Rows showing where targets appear
────────────────

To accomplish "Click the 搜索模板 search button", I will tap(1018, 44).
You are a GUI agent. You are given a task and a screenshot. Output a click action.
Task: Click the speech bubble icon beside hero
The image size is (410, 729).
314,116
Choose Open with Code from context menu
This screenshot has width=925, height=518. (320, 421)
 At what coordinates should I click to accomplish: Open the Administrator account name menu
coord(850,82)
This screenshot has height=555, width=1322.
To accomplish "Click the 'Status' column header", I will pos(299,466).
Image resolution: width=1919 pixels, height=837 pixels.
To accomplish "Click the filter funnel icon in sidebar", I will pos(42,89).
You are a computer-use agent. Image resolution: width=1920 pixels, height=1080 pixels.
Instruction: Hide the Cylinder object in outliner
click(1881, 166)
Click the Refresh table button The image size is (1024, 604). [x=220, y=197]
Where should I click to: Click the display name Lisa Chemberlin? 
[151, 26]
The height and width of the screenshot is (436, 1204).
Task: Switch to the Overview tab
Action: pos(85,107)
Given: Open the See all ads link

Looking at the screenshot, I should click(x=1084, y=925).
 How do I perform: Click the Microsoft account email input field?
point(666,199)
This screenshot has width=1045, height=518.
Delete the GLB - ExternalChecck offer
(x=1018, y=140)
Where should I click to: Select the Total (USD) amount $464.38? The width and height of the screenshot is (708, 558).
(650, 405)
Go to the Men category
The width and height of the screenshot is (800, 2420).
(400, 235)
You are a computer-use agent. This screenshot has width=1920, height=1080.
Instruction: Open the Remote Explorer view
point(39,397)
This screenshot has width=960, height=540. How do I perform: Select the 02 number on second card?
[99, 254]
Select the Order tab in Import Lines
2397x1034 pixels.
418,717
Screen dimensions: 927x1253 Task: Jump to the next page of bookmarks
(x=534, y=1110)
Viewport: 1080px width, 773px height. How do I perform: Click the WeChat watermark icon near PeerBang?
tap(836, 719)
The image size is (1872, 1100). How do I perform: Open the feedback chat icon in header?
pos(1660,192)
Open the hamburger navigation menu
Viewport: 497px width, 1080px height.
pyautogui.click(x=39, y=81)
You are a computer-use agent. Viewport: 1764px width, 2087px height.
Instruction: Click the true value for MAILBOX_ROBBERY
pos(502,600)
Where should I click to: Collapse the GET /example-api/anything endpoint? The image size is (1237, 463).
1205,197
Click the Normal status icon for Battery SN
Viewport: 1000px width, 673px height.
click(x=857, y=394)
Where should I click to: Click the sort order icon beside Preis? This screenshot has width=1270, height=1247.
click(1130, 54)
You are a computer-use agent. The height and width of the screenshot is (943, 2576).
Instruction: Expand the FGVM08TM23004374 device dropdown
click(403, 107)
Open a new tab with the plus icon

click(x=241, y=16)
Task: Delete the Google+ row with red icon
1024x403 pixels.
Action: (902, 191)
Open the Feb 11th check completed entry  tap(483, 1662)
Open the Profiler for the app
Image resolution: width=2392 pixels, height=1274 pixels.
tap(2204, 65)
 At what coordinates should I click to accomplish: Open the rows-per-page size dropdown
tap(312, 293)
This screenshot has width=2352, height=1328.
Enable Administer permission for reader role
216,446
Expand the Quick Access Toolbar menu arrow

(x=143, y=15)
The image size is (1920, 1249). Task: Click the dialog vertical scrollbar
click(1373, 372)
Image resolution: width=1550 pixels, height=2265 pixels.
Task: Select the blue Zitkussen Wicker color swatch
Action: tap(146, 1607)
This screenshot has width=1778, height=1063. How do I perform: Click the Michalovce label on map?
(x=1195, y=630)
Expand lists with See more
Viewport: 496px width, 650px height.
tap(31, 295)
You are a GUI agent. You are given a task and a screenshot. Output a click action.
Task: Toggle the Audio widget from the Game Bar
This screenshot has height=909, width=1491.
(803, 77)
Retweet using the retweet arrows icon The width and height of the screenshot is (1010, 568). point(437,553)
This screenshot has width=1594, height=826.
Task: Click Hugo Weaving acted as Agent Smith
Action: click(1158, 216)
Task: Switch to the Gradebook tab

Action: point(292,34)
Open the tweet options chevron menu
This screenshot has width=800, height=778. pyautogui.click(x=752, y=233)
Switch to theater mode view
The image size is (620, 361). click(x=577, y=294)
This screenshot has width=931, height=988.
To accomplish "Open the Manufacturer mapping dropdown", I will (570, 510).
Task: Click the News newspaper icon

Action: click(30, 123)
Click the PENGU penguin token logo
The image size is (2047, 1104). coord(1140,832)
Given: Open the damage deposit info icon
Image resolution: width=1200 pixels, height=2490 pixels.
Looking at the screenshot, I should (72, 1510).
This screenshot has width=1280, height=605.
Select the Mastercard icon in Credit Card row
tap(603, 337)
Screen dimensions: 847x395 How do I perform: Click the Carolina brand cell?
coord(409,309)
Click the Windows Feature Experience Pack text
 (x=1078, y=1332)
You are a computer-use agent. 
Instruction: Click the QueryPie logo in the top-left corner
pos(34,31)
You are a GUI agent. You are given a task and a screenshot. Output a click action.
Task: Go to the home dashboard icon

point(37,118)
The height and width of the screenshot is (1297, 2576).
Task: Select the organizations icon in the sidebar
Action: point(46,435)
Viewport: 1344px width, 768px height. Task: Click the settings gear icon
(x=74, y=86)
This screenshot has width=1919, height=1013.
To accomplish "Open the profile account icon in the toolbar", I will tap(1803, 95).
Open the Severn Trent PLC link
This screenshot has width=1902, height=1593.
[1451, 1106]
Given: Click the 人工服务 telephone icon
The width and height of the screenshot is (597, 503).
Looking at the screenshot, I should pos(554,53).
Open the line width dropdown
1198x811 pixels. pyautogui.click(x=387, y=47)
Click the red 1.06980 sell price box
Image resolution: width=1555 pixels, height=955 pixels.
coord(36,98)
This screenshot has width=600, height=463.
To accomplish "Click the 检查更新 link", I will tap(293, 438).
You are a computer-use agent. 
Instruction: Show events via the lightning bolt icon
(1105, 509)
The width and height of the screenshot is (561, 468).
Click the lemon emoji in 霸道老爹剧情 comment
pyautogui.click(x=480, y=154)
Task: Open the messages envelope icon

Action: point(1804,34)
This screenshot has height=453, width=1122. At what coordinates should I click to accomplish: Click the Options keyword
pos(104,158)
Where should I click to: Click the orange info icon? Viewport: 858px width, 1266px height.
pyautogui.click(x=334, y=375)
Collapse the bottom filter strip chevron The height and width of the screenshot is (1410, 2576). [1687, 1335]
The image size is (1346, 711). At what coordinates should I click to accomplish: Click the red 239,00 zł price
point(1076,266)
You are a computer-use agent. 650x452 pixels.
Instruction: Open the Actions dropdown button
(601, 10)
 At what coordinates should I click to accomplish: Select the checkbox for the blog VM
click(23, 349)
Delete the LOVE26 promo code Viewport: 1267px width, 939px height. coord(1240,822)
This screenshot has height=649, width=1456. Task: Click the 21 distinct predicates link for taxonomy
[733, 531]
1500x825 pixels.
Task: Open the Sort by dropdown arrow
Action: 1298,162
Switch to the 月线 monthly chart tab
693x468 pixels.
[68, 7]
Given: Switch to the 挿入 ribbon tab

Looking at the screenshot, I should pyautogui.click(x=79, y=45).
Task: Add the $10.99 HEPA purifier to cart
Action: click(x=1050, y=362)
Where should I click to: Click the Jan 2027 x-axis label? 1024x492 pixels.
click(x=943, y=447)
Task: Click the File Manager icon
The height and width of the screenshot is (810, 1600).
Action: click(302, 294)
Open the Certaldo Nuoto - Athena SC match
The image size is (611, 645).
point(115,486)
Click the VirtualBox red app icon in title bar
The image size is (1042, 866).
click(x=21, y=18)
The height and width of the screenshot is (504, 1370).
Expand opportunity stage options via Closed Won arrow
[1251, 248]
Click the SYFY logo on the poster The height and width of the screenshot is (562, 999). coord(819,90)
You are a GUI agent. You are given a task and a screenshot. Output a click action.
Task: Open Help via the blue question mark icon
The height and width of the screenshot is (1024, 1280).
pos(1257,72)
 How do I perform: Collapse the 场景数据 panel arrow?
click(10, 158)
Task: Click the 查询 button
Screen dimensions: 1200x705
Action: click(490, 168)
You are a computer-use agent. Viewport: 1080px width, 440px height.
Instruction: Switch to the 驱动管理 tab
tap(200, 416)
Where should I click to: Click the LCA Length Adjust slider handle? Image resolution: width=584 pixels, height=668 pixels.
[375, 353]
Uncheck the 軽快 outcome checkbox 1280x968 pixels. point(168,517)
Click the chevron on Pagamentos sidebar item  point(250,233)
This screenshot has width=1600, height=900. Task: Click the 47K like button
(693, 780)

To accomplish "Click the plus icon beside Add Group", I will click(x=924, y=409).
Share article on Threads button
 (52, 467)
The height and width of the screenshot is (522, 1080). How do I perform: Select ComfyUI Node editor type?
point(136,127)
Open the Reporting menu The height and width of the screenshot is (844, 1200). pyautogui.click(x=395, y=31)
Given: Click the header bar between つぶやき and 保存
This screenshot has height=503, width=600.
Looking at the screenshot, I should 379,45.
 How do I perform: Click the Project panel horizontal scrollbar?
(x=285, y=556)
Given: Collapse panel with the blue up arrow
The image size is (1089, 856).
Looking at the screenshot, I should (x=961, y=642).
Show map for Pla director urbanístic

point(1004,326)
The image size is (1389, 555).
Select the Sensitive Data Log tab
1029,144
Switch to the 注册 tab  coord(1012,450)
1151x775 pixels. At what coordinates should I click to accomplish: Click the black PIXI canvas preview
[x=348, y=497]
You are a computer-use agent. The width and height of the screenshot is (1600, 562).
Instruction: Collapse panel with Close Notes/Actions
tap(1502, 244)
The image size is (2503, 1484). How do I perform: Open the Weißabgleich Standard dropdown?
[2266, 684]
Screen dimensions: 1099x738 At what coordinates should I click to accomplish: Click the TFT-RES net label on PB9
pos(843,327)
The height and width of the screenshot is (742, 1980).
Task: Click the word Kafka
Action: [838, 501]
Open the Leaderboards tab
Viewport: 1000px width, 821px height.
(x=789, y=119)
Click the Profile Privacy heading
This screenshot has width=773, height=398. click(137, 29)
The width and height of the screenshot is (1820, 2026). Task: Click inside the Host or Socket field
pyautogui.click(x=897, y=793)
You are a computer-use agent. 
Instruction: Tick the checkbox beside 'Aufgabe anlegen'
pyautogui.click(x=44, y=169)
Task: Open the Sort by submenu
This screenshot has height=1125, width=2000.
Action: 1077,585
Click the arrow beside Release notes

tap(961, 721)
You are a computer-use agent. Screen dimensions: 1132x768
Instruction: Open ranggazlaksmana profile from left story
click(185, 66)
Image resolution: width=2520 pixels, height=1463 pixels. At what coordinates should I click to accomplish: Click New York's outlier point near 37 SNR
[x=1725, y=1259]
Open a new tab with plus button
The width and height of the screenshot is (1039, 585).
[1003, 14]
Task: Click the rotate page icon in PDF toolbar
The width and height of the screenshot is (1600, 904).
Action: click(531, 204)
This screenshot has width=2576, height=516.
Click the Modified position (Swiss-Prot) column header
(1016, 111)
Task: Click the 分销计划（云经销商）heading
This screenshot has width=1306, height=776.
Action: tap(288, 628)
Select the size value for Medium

────────────────

▶ [Task goal]: Recast the lines as a JSON list of strings, one string per line and no blank lines, starting with the line that contains "Screen dimensions: 927x1253" and going on through the line that contains "pos(502,600)".

▶ [Exercise answer]:
[
  "Screen dimensions: 927x1253 Task: Jump to the next page of bookmarks",
  "(x=534, y=1110)",
  "Viewport: 1080px width, 773px height. How do I perform: Click the WeChat watermark icon near PeerBang?",
  "tap(836, 719)",
  "The image size is (1872, 1100). How do I perform: Open the feedback chat icon in header?",
  "pos(1660,192)",
  "Open the hamburger navigation menu",
  "Viewport: 497px width, 1080px height.",
  "pyautogui.click(x=39, y=81)",
  "You are a computer-use agent. Viewport: 1764px width, 2087px height.",
  "Instruction: Click the true value for MAILBOX_ROBBERY",
  "pos(502,600)"
]